**WHAT YOU SHOULD DO**
Each line that includes "will" must be copied from the records.

**SUPPLIED MATERIAL**
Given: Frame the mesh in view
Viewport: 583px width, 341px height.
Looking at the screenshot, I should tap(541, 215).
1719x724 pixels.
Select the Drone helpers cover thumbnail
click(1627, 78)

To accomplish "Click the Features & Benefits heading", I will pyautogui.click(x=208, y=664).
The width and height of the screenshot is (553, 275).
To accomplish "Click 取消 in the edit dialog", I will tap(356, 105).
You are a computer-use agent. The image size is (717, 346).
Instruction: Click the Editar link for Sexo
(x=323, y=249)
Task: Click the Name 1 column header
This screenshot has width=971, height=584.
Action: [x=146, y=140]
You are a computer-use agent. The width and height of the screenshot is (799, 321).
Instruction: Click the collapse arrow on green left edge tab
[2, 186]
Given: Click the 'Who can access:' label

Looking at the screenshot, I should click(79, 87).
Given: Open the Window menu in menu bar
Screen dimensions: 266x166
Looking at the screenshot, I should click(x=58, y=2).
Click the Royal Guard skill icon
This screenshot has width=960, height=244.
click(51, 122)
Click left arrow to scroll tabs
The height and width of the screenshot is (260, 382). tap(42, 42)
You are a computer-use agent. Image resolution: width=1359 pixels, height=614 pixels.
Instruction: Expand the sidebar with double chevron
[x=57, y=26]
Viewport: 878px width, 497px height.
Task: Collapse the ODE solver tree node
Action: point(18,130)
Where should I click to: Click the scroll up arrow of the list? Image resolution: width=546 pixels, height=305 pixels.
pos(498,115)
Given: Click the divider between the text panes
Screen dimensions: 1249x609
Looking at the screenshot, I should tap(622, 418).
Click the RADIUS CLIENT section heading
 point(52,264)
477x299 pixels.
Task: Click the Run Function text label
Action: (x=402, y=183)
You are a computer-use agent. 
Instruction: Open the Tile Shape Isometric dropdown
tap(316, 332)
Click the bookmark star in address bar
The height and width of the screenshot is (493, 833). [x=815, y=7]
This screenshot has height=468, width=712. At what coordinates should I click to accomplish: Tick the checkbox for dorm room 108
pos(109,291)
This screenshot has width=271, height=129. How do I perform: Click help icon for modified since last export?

**EXPECTED ANSWER**
To accomplish "Click the Features & Benefits heading", I will pyautogui.click(x=208, y=664).
To accomplish "Click 取消 in the edit dialog", I will tap(356, 105).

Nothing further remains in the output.